======== RECORDS SHOWN

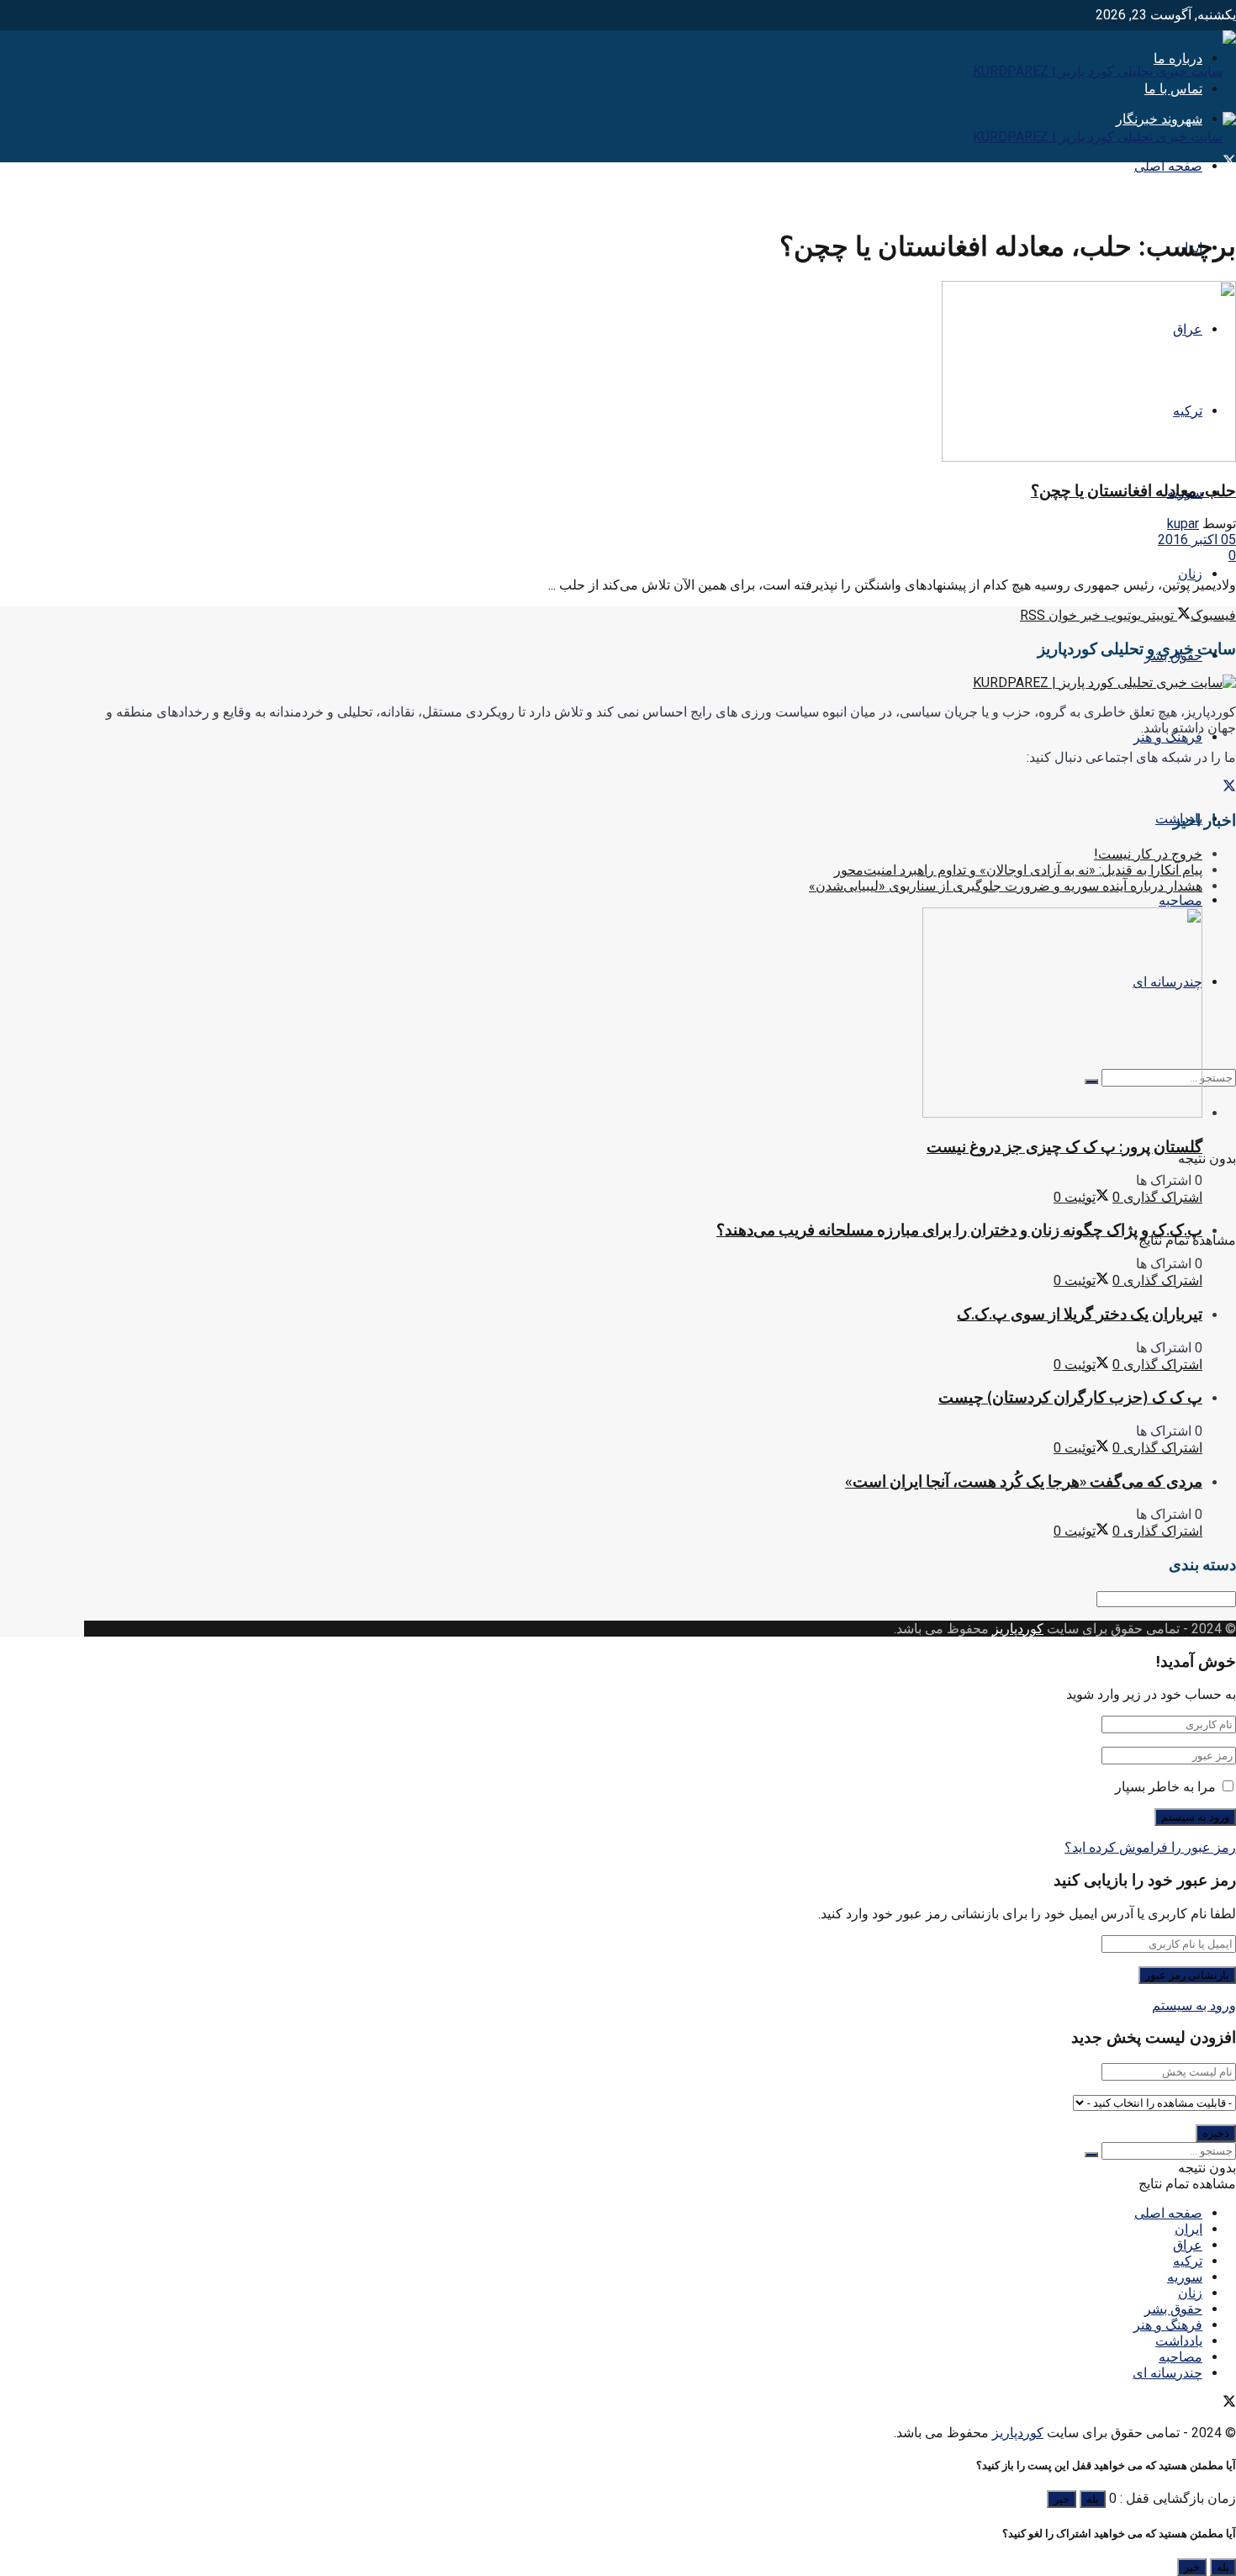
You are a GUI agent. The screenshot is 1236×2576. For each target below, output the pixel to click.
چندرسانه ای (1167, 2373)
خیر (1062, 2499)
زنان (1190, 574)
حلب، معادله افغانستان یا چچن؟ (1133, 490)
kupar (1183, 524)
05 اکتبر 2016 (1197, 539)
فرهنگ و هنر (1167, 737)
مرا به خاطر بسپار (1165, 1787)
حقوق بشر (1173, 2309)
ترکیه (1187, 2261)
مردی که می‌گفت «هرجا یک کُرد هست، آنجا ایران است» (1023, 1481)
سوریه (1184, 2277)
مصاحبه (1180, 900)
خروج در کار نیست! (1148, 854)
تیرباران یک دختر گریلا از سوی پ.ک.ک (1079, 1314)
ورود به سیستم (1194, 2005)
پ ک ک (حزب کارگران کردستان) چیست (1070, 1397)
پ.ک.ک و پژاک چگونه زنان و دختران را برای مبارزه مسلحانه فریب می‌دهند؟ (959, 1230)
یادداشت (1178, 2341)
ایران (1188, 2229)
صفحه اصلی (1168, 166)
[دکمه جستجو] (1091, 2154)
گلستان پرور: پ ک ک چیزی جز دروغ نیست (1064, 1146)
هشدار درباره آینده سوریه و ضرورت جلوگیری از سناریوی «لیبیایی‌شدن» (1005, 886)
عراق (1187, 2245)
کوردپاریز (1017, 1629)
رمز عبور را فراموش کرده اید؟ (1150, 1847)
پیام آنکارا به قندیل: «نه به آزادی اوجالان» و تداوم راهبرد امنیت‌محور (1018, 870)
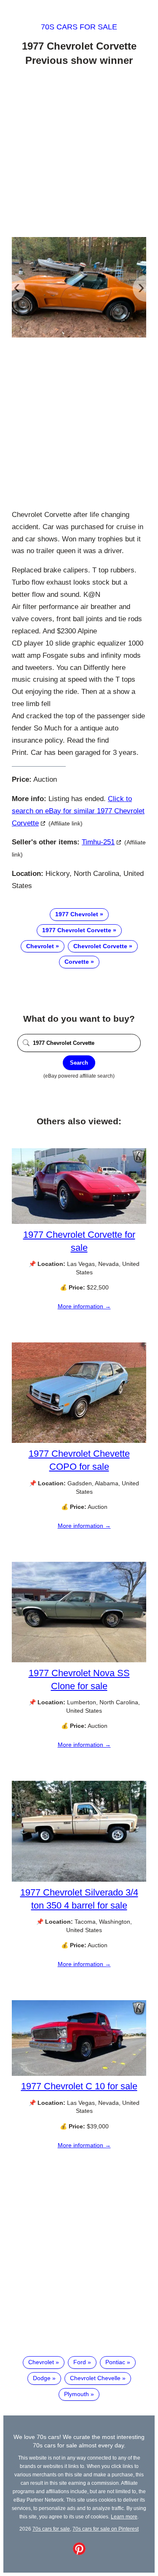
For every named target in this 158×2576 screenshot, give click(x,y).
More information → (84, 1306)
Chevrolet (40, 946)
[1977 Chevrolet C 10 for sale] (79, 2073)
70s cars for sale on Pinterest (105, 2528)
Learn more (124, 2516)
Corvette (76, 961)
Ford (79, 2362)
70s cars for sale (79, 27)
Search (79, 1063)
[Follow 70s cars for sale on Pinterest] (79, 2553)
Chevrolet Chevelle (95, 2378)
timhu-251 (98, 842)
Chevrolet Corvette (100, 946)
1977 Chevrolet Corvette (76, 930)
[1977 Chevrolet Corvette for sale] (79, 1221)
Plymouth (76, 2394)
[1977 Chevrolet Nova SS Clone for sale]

================

» **WHAT YOU HAVE TO DO**: In your answer, include only the lines above starting at the line that holds "ترکیه (1187, 2261)" and ending at the line that holds "رمز عبور را فراموش کرده اید؟ (1150, 1847)", copied exactly.

» **SOLUTION FOR THIS PROBLEM**:
ترکیه (1187, 2261)
مردی که می‌گفت «هرجا یک کُرد هست، آنجا ایران است» (1023, 1481)
سوریه (1184, 2277)
مصاحبه (1180, 900)
خروج در کار نیست! (1148, 854)
تیرباران یک دختر گریلا از سوی پ.ک.ک (1079, 1314)
ورود به سیستم (1194, 2005)
پ ک ک (حزب کارگران کردستان) چیست (1070, 1397)
پ.ک.ک و پژاک چگونه زنان و دختران را برای مبارزه مسلحانه فریب می‌دهند؟ (959, 1230)
یادداشت (1178, 2341)
ایران (1188, 2229)
صفحه اصلی (1168, 166)
[دکمه جستجو] (1091, 2154)
گلستان پرور: پ ک ک چیزی جز دروغ نیست (1064, 1146)
هشدار درباره آینده سوریه و ضرورت جلوگیری از سناریوی «لیبیایی‌شدن» (1005, 886)
عراق (1187, 2245)
کوردپاریز (1017, 1629)
رمز عبور را فراموش کرده اید؟ (1150, 1847)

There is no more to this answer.